I am a planner. I like to make plans. I like to know plans. I don’t particularly thrive on uncertainty! So, the thought of trusting that I will get my needs met without knowing how or where? Yikes.

I can feel how my embodied response has been shaped by individualism. Though I deeply value community and collective care, I also feel I have to rely on myself. This is not so much out of distrust, but more so because I don’t want to feel like a burden. When Jesus tells the disciples to enter people’s homes and eat what is given to them, I can’t help but imagine how I would feel: awkward and uncomfortable. I’d want to do something in return to repay the kindness.
However, my double standard here is strong. If someone else came to my door, I would hope to show them hospitability and welcoming. It would not be a burden or problem to be managed. Here lies a learning: I am comfortable having other people’s back, but struggle to have trust in letting others have mine.
We live in a time when people’s access to healthcare is being stripped away, food assistance is under threat, people’s identities are being attacked, and community members are being abducted off the streets. In his work on mutual aid, Dean Spade says, “We’re all we got. We’re all we need.” I see people embracing this truth as they block ICE and law enforcement from detaining, incarcerating, and deporting their immigrant neighbors. In so many ways, folks are showing that we have each other’s backs in a time when trusting each other has taken on a new importance.
That trust goes both ways. We must also be like the disciples, trusting that others will provide for us. What does it feel like to state what we need? To let people see our vulnerabilities, so we can be wrapped in community care? What is it like to believe we can get our needs met not because of some nebulous faith that everything will work out, but a concrete and grounded faith and trust in the people around us?

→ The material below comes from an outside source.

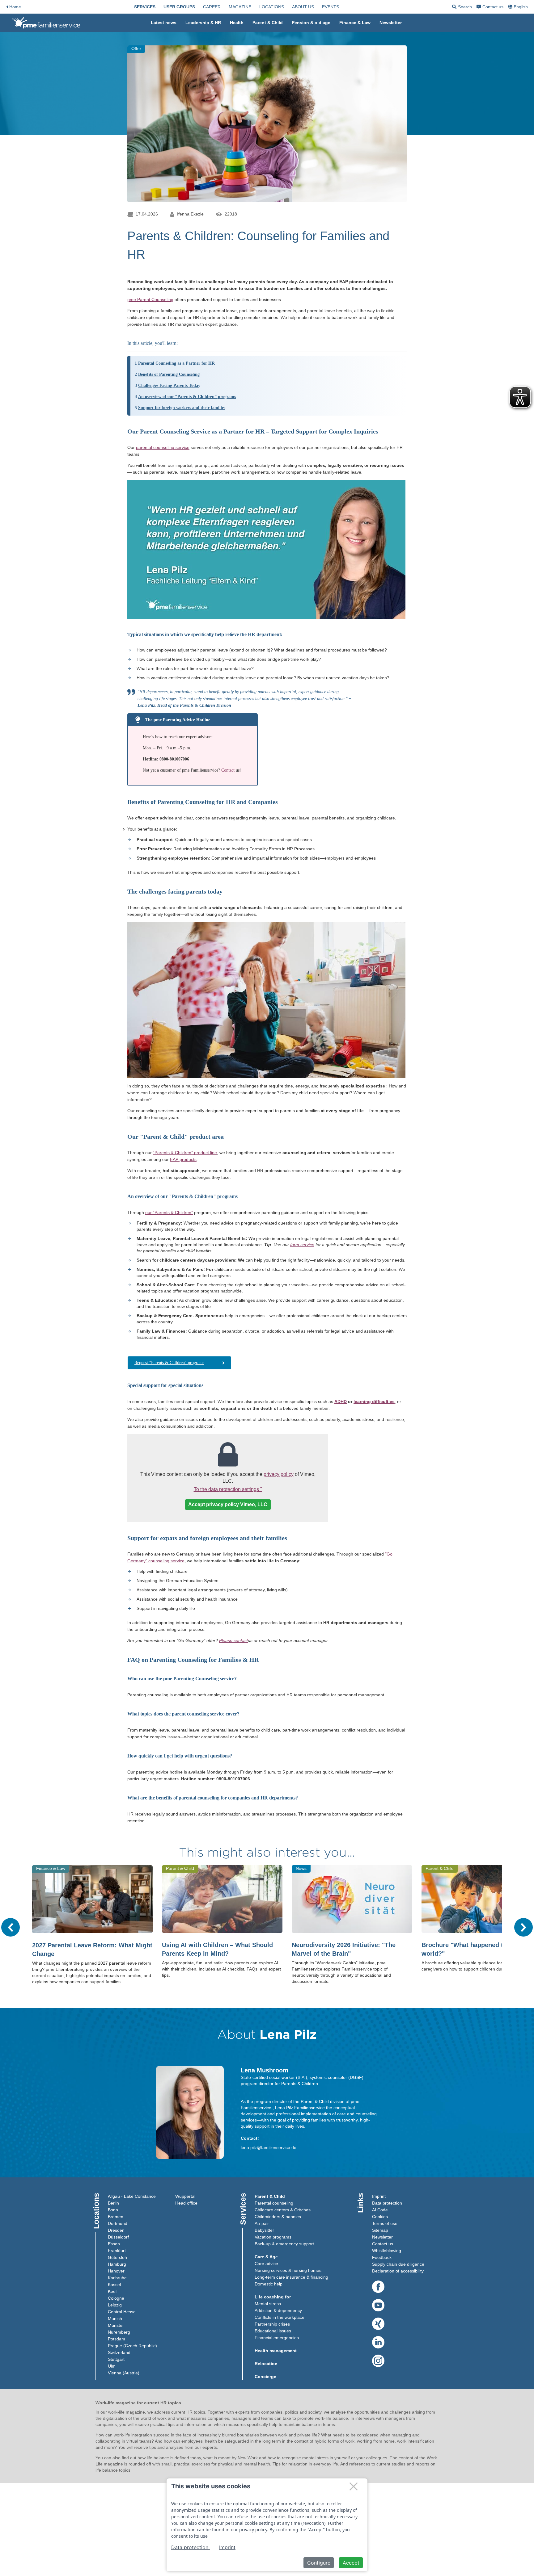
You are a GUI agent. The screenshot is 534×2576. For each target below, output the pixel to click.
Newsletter (390, 22)
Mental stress (268, 2303)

Over the coming weeks, months, and years, we will certainly have the chance to be the community members who welcomed the disciples in their homes. We’re going to need to keep showing up. We need to protect and provide for our neighbors. But in this time of uncertainty, it is likely we’ll also have opportunities to be the disciples, trusting our community will provide for us, too. “We’re all we got. We’re all we need.”